En la biblioteca del estudiante, las visitas son peligrosas y prohibitivas, sobre todo si es un amigo obsesionado como uno con los poemas de Lihn o Huidobro o con los ensayos de Nietszche: en la biblioteca del estudiante, todo es cancha y el juego puede correr riesgo de ser sucio. Mis ojos donde mis manos te vean. No hay misericordia y a pesar de haber conversaciones sazonadas con una mala cerveza o un vino no por malo, menos bebible, el asunto no es bajar la guardia para evitar al día siguiente una resaca no sólo incómoda, sino también dolorosa.
Aquí no hay orden, sino el aleatorio ritmo de la vida. Aquí no hay cálculo, sino el necesario asombro de las lecturas intransitivas y arriesgadas.
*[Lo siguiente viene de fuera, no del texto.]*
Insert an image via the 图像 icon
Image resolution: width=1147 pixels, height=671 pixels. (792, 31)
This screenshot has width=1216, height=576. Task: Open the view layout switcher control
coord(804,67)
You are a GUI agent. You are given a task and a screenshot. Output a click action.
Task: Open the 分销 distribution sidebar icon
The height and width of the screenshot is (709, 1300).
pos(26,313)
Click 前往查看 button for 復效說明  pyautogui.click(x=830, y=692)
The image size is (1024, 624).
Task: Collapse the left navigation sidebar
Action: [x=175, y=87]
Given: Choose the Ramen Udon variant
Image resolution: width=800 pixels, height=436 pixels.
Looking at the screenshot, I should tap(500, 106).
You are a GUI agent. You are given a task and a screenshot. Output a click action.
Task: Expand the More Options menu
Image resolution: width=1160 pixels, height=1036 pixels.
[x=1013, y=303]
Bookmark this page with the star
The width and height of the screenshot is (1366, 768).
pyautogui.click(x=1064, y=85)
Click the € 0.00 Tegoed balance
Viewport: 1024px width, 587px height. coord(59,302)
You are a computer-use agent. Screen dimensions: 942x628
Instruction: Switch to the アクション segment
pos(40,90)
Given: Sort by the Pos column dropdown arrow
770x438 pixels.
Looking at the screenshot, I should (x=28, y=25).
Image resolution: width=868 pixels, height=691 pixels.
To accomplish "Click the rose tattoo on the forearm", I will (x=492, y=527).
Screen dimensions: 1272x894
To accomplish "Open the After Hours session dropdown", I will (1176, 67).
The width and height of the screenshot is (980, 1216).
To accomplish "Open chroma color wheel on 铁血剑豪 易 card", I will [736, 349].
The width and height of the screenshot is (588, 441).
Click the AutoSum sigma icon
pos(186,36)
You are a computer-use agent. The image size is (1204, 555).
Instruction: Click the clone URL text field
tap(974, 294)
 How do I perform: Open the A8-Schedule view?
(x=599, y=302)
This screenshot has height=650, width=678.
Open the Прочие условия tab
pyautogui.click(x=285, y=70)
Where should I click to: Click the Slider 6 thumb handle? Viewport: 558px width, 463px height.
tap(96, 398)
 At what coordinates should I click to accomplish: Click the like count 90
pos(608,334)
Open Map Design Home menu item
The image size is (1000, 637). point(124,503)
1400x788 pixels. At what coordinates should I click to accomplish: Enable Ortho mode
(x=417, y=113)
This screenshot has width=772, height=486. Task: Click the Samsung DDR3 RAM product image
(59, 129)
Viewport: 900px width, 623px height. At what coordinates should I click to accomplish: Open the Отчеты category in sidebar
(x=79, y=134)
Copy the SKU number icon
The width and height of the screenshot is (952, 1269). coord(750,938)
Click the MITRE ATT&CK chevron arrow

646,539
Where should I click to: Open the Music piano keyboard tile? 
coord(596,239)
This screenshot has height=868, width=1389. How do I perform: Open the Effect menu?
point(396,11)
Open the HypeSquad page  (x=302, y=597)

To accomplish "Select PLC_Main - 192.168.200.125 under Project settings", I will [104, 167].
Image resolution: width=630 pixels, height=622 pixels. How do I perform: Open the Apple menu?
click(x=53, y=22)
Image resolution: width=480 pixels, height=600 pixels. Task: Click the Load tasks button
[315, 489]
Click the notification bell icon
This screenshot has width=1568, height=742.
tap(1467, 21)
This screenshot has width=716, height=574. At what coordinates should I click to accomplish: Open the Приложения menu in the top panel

Aquí el tiempo es infinito y circular y la mañana es la madrugada y la luz oscuridad, la noche como espacio de lucidez y la tarde como imposible descanso de unos ojos rojos y marchitos.


jueves, 11 de mayo de 2017

Fulgor y ceremonia: Stefan George






I
Conjuro es la Palabra
que adviene desde toda eternidad;
la tormenta en su escritura
que provoca asfixia de purísimo silencio.


II
Estos días crispados por oficio
son cruce de palomas,
cuerpo echado de repente
contra el cielo hermoso,
ventana de otra sangre.
A veces imagen de la espuma.


III
Ahora que esta luz está conmigo
¿dónde perder el rostro
cuando el indicio de las aves
señala alumbramiento?

Mordedura es el signo
entre muertes y diluvio;
lo que apostamos en el juego:
lozanía; augurio de un nombre
que no podemos pronunciar.



IV
Alumbramiento;
pétalo secreto
elevado en vaivén celeste.
La ráfaga de vientre y muslos
transmutada por delirio
donde se dice la mirada.



V
La Palabra es liturgia
que nos bendice en su naufragio.
Hueso de la llama,
su caída es mi caída
o la tuya siempre frágil.
Sol que en derrumbe agita
mis dedos como olas,
grieta que aventura
una catástrofe sagrada.


jueves, 4 de mayo de 2017

Cuatro poemas


 

*
Conocer
perecer.
El soplo antiguo del cielo
con sus redes umbrías y rompientes:

la misma claridad
para el mismo vaticinio;
aves en la caverna de la luz
donde se calcina la mirada.



*
Sopla el aire la mirada a mediodía.

Su aleteo predice una playa distante,
su silencio, el oleaje vacío
que sube sofocante en la garganta.

Sopla entre piedras,
entre gotas que regresan de la orilla.

Abajo, el cielo diáfano se agita.
Acá, el poema se inscribe bajo aguas.



*
Piedra sobre piedra
un nombre es otro nombre:

una hoja desangrada
que escapa de su propio laberinto.

Piedra sobre piedra
la piedad siempre es otra:

una raíz quemada
por los ojos del océano.



*
Escribir
en el visible círculo del aire,

en la inminencia que presiente
el enrojecido soplo de las olas.

Escribir
sobre el rostro de la sombra,
en ese borde oscuro
que vuelve inaudible el cristal del eco.